Monday, November 30, 2020

Unification III

Star Trek: Discovery has always made use of the larger Star Trek franchise, but still its latest episode, "Unification III," was one of the biggest examples of that yet.

Discovery is in need of more data to pinpoint the origin of the Burn, and there's one place they can get it: Ni'Var, the planet once known as Vulcan and now home to a unified Romulan and Vulcan people. But Ni'Var withdrew from the Federation a century ago in a cloud of distrust that remains to this day. The only play to secure their help is a Vulcan rite invoked by Michael Burnham, in which she will be represented by a surprising advocate.

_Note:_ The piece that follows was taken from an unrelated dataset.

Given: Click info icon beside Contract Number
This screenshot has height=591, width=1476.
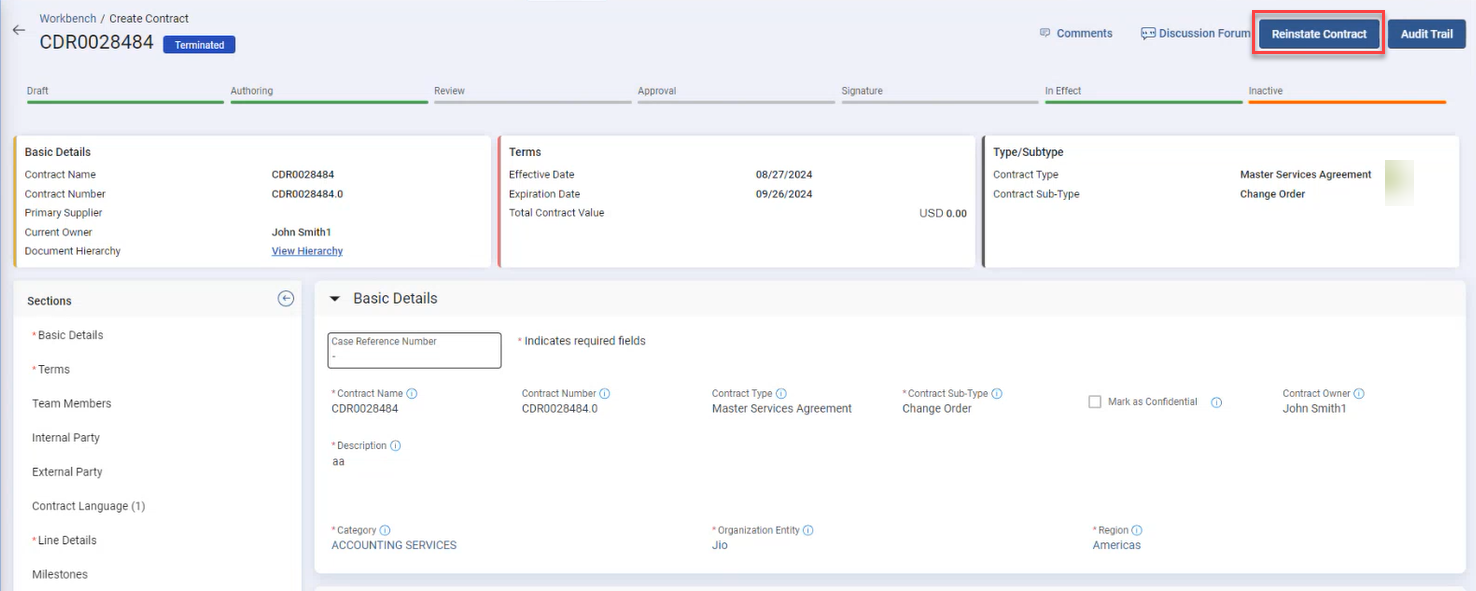Looking at the screenshot, I should click(x=604, y=394).
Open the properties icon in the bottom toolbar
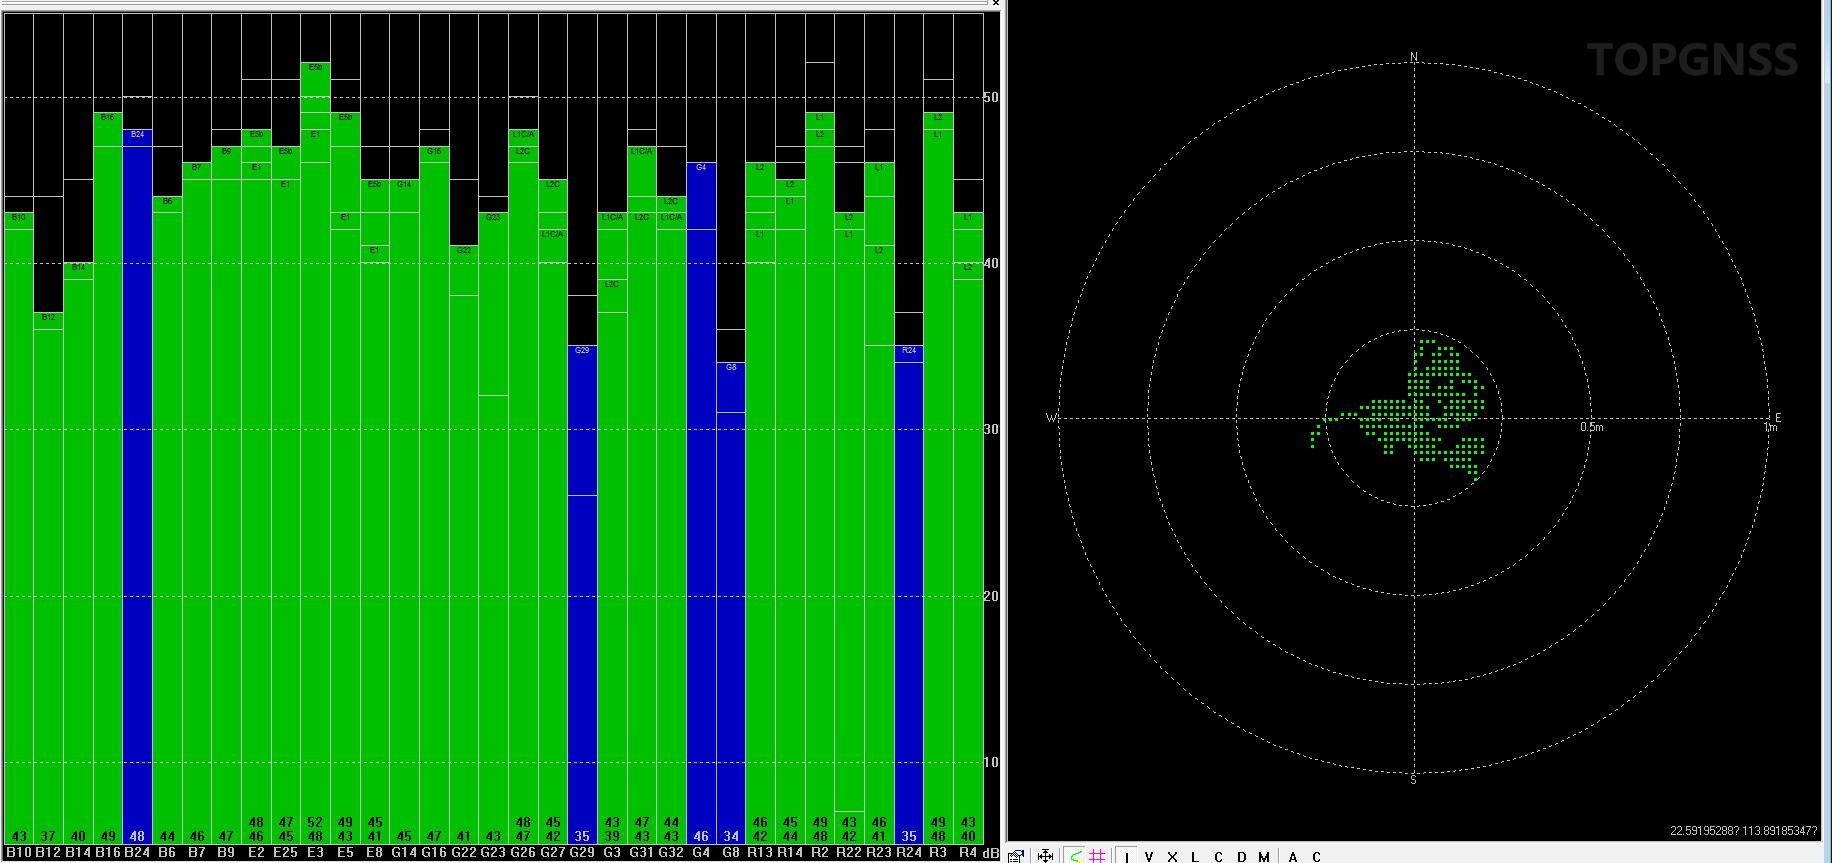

With a title like "Unification III," the Star Trek: Discovery writers were making it clear that they were following up on the Next Generation two-part episode that featured Spock. Only in reflecting on this episode afterward did I really appreciate how bold a move this was; those episodes are older today than all of Star Trek was at the time they were made. Tethering a story so fully to other (sorry folks, but:) old Star Trek is a risk. But I thought the episode did an excellent job of filling you in on information a new audience would need to know, without making anyone feel like they were watching the end of a trilogy they'd never started (or sitting through an extended re-cap of information they already knew).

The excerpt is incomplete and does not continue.